The Answer: Exercise
There is good news in all of this… We can mitigate the degree of these changes and maintain proper muscle size, strength, and function. For example, it has been shown that those who maintained their physical activity through adulthood attenuated the increase in intramuscular fat infiltration (18.4 v 2.3%). (Goodpaster – Figure 2) The same study found that the physical activity protocol completely prevented the loss of strength as well, and strength actually increased by 2.5%. One study compared three training programs and concluded that any of the training implemented improved strength and endurance more so than those not training, but strength training had the greatest effect on all exercises. Resistance training maintains lean mass, muscle strength, and bone mineral density. These are all qualities that are associated with an older adult’s ability to perform activities of daily living. A person with less muscle strength is at greater risk for falls and prolonged recovery time from falls, but it becomes negated with the implementation of exercise. But even if you haven’t maintained your activity level, by implementing a new program, you will still see great results. A large number of studies have investigated this using strength training. Most studies showed that the higher the intensity, typically 80% of 1-repetition maximum (1RM), produce better results.
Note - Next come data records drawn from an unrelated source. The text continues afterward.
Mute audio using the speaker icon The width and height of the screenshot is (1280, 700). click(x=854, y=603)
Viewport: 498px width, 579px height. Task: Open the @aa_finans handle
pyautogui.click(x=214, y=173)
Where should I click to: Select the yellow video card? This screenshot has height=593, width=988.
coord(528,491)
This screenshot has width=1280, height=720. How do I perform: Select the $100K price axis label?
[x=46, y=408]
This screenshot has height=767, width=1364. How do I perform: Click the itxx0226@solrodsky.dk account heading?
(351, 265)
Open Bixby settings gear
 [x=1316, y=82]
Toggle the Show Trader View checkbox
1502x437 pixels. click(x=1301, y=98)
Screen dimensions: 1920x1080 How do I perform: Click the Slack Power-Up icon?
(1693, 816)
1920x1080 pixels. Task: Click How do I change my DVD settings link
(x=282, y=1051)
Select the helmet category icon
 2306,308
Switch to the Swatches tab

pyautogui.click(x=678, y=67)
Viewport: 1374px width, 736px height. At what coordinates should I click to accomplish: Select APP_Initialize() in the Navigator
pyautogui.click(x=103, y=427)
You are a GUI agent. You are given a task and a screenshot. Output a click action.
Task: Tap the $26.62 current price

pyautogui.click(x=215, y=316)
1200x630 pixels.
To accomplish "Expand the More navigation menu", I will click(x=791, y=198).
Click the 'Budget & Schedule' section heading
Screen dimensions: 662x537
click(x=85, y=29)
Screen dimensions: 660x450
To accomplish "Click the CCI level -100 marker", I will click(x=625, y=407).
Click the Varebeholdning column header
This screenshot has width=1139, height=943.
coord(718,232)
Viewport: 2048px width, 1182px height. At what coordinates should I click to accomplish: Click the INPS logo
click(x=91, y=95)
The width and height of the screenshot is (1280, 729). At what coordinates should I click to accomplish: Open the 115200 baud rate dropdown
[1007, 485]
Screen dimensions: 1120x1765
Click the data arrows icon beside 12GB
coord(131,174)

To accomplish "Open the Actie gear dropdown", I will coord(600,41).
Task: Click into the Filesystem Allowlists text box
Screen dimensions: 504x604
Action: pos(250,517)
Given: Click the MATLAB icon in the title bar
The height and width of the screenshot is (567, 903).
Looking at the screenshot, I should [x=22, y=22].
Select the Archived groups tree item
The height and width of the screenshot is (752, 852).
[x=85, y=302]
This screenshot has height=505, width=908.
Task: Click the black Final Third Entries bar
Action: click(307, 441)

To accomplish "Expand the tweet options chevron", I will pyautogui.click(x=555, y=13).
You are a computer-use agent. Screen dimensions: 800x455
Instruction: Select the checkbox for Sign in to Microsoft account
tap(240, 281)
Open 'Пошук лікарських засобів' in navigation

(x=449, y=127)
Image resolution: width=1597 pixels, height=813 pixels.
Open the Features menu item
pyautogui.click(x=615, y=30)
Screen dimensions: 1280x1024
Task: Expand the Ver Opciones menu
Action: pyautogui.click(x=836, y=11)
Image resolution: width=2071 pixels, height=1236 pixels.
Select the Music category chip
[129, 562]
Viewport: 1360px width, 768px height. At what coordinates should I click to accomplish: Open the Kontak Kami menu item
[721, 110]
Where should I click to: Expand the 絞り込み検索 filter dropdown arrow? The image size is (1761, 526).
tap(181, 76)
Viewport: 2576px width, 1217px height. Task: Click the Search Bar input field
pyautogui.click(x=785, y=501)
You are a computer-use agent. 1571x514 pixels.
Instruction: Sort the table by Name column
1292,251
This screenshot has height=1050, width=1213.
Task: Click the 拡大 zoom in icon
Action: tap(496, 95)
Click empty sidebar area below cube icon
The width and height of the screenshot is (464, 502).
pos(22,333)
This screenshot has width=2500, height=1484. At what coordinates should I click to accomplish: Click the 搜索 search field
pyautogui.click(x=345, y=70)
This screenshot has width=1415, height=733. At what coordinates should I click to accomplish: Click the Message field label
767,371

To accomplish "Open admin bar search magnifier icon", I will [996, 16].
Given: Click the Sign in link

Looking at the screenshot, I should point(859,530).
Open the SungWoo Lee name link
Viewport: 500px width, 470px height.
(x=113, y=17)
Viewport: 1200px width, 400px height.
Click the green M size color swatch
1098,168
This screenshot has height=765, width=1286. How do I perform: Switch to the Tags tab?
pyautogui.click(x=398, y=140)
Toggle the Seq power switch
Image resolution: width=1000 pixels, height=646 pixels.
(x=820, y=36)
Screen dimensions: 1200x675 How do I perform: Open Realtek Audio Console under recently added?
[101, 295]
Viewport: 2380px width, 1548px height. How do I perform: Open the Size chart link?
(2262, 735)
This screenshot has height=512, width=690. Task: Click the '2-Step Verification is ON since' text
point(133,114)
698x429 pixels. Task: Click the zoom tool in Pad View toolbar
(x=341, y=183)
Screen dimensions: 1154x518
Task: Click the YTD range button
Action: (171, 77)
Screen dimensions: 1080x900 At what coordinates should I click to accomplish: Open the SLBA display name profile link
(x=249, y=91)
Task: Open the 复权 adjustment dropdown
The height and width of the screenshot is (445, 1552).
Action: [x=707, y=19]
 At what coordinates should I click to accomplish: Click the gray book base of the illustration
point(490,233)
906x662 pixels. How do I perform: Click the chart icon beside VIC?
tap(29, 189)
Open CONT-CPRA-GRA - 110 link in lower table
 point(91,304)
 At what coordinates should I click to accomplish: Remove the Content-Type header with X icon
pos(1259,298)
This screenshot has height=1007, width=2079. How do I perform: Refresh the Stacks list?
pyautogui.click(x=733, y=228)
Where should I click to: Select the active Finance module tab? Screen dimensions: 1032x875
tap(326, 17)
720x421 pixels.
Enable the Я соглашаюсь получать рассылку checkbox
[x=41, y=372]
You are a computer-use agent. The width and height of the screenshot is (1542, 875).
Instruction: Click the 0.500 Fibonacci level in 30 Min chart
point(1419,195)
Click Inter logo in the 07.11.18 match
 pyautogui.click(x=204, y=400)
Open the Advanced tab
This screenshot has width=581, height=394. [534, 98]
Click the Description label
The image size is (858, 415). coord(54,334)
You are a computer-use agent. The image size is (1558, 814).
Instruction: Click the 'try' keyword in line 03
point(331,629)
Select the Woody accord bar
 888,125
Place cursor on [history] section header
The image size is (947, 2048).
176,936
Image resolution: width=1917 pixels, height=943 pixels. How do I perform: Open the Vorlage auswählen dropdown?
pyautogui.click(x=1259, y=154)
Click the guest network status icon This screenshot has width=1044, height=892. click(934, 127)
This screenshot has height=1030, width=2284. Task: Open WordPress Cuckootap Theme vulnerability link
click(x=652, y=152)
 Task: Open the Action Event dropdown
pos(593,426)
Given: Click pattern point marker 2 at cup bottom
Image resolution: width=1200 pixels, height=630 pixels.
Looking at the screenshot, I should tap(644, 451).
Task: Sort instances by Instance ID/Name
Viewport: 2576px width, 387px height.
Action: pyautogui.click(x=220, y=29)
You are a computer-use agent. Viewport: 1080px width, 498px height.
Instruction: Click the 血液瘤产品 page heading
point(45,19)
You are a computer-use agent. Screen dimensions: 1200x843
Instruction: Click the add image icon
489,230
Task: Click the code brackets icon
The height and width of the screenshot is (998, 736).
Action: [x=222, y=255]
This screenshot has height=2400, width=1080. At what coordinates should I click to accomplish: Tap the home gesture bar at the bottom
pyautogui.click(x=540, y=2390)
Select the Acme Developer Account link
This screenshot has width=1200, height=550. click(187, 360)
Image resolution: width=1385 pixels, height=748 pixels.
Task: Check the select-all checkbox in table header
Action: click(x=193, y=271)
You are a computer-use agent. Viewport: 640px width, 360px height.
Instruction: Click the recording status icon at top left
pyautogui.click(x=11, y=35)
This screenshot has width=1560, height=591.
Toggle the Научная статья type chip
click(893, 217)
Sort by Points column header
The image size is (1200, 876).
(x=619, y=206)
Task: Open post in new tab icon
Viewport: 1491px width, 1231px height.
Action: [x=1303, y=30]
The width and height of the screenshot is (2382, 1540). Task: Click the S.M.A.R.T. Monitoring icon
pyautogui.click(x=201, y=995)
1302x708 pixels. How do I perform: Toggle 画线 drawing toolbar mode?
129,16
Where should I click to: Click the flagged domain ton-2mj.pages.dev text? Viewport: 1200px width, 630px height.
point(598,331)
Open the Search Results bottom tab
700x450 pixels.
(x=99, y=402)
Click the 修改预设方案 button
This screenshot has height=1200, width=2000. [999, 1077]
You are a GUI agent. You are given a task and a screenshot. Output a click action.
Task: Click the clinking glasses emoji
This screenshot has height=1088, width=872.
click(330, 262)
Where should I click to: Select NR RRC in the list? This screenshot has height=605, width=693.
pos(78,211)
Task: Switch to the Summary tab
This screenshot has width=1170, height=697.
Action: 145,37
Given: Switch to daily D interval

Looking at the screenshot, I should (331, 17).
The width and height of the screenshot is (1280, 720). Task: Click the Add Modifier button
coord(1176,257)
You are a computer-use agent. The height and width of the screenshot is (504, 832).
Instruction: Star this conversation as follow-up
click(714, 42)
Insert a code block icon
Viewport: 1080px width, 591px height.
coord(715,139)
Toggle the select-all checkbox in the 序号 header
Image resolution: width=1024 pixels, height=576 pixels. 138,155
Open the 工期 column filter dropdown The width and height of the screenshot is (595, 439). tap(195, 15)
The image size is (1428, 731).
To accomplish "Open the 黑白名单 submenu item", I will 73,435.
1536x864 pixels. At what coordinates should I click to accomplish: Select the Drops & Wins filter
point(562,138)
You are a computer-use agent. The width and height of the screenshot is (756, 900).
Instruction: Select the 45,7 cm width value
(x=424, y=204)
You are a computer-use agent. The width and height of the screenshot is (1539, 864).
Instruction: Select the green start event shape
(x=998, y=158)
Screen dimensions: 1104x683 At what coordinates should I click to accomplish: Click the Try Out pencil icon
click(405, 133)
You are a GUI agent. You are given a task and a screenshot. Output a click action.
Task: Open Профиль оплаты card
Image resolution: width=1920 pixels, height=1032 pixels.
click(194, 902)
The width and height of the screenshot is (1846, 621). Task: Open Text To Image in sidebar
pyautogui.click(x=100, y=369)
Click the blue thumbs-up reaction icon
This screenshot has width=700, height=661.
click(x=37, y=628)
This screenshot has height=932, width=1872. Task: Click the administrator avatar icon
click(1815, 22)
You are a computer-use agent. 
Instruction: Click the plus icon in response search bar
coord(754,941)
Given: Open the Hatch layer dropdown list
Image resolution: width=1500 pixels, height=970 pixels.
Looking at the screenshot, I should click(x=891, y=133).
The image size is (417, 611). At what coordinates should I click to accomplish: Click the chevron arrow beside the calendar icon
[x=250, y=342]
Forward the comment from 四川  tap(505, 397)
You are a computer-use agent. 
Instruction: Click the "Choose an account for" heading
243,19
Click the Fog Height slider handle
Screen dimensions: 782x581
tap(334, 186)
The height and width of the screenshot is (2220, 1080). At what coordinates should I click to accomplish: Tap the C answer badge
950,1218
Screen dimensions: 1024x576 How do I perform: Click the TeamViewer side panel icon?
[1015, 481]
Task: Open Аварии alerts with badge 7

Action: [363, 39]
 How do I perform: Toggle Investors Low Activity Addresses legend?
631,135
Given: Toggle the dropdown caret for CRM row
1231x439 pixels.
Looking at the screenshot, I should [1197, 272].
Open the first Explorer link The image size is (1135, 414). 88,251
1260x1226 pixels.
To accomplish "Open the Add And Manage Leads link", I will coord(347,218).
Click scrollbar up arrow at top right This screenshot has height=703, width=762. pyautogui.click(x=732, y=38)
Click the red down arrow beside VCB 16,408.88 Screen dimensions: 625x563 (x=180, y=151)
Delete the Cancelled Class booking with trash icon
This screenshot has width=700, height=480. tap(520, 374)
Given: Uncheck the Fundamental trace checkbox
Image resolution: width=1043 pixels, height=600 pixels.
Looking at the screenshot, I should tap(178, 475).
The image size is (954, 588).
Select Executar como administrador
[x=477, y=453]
For example, strength has (1RM) increased up to 90%, lean mass and muscle size has increased up to 7-10%, isometric force production up to 150-200%, increased muscle fiber size, increased muscle activation, and increased rate of torque development. (Lovell, Kalapotharakos, Fiatarone, Frontera, Ferri, Barry) All of these improvements also enrich the quality of life, both mentally and physically, which is the most important benefit of all.